Societies that entered this feedback loop early — because geography gave them early access to domesticable species and allowed diffusion across similar latitudes — accumulated advantages over centuries and millennia. The disparities that Yali observed in the twentieth century were not produced in the colonial period; they were produced over ten thousand years of divergent developmental trajectories rooted in geographic starting conditions.

The Criticisms

Guns, Germs, and Steel has been criticized from multiple directions.

Geographic determinism understates human agency. Critics note that geographic factors constrain but don’t determine outcomes — many societies in similarly favorable environments developed at different rates, and some with apparent geographic disadvantages developed rapidly. The book’s geographic determinism leaves insufficient room for the choices, institutions, and contingencies that shaped specific historical trajectories.

The comparative method is selective. Diamond’s geographical analysis works better for explaining broad continental disparities than for explaining variation within continents. Why did northwestern Europe, not the Mediterranean or China (which had food production and metallurgy first), ultimately develop industrial capitalism? The geographic variables don’t clearly answer this question.

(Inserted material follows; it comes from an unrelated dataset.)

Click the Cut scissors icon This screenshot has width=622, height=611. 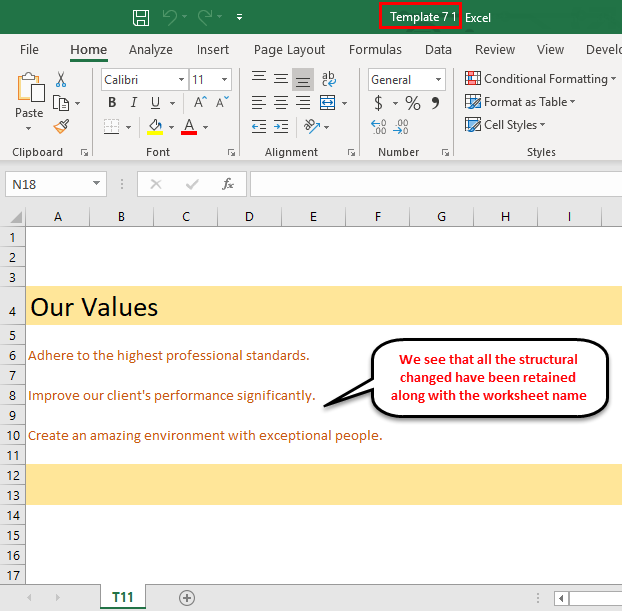coord(61,79)

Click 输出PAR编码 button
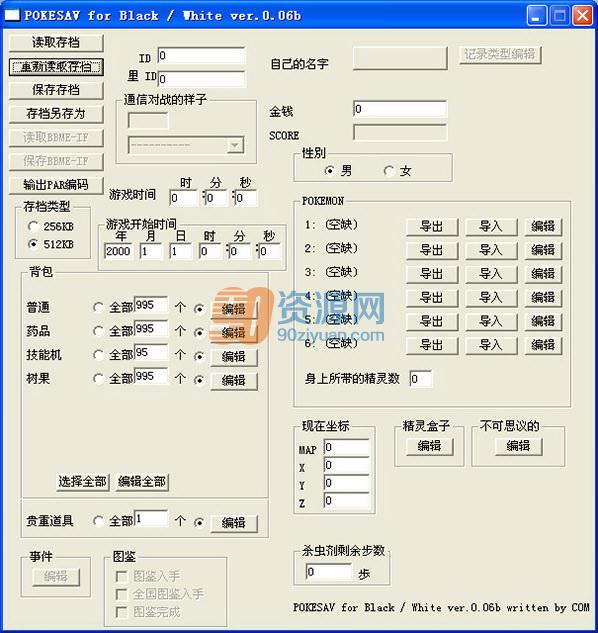click(x=56, y=185)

It underweights institutions. Daron Acemoglu and James Robinson’s Why Nations Fail (2012) is partly a response to Diamond: they argue that inclusive versus extractive political and economic institutions, not geography, explain differential development. Countries with identical geographies (North and South Korea; East and West Germany during partition) have dramatically different development outcomes based on institutional differences. Geography matters, but it shapes institutions rather than determining outcomes directly.

The disease chapter requires caveats. The claim that disease alone explains the collapse of indigenous American populations is probably overstated — conquest, enslavement, and deliberate violence were also substantial factors, and the role of epidemic disease varied considerably across different contact situations.

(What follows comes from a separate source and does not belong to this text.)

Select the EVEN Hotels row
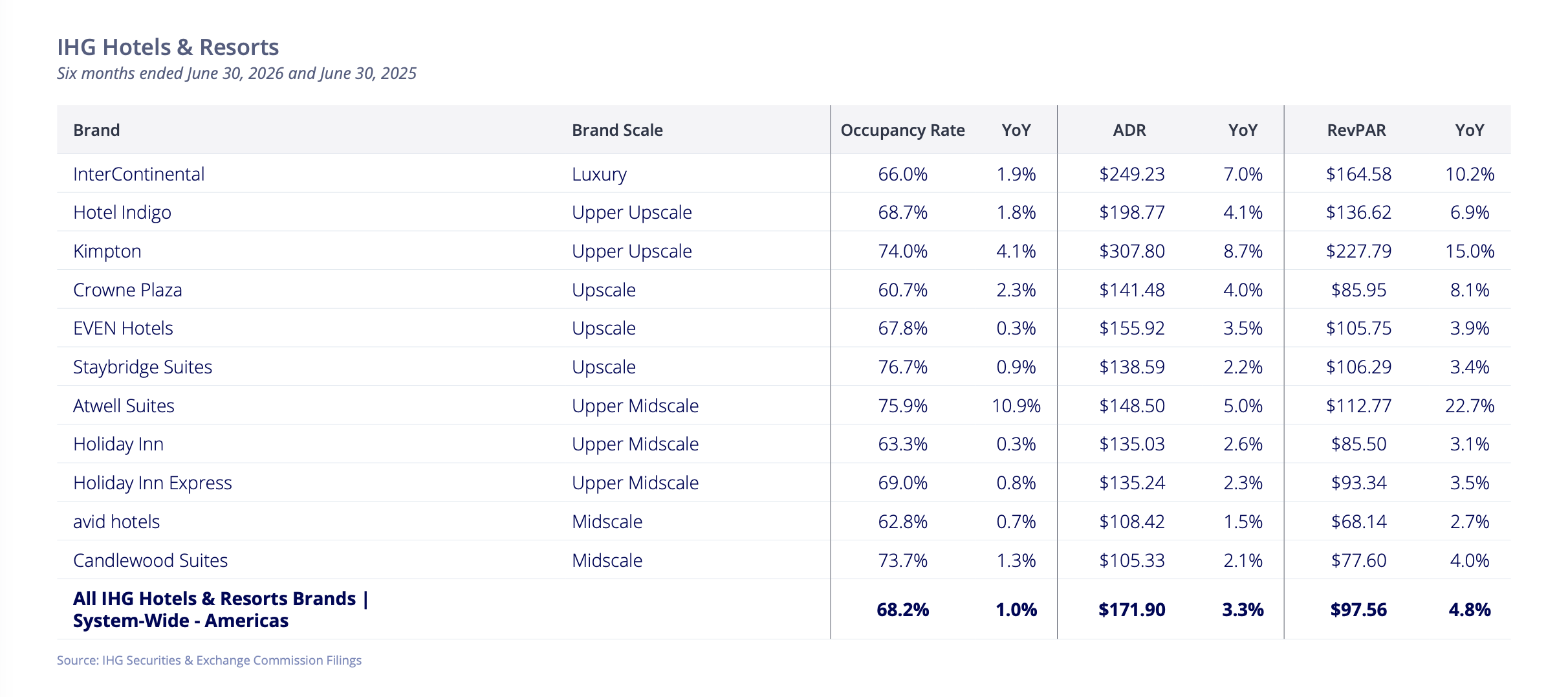This screenshot has height=697, width=1568. click(784, 328)
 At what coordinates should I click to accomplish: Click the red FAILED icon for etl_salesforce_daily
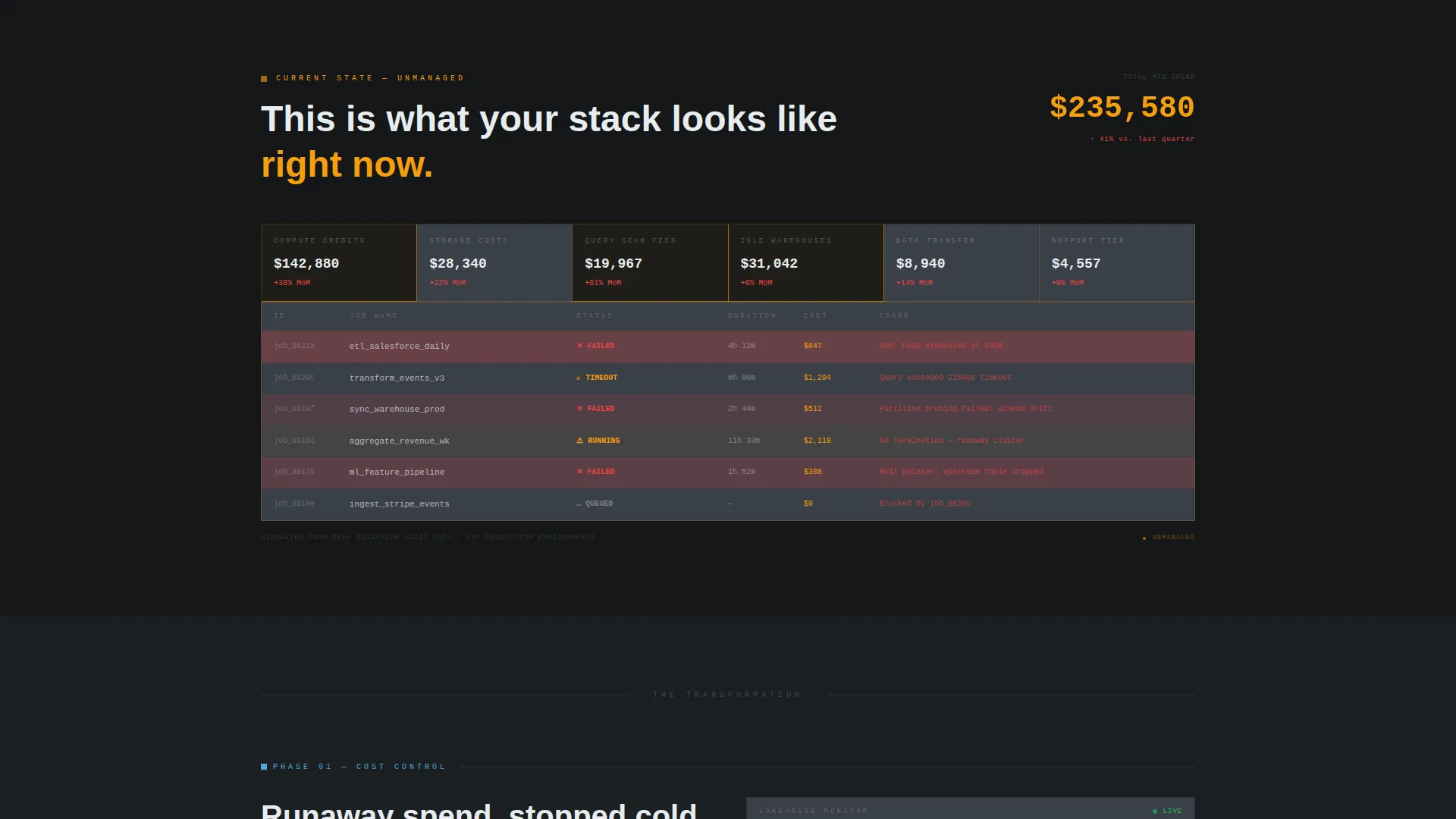coord(579,346)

Despite these criticisms, Guns, Germs, and Steel performs an important service: it replaces a set of false and morally damaging explanations (racial and cultural superiority) with a materialist, empirically grounded account that takes the question seriously. The specific causal weights may be debatable; the refutation of the racist alternative is not.

What the Book Is Really Arguing

The deepest claim is about moral responsibility. If the global inequality Yali observed was produced by geographic starting conditions — by the accident of which continent had which domesticable species — then it is not evidence of Eurasian superiority. It is not justification for ongoing inequality. It is not destiny.

This is what makes the geographic argument politically important beyond its historical accuracy. The alternative explanations — racial hierarchy, cultural superiority — justify continued inequality as the natural order of things. The geographic argument reveals the inequality as contingent, historically produced, and therefore neither inevitable nor just.

The practical question of what follows from this — what obligations wealthy nations have toward poorer ones, what institutional reforms could alter the trajectory — is not answered by Diamond’s historical analysis. But the historical analysis is a prerequisite for asking the question honestly.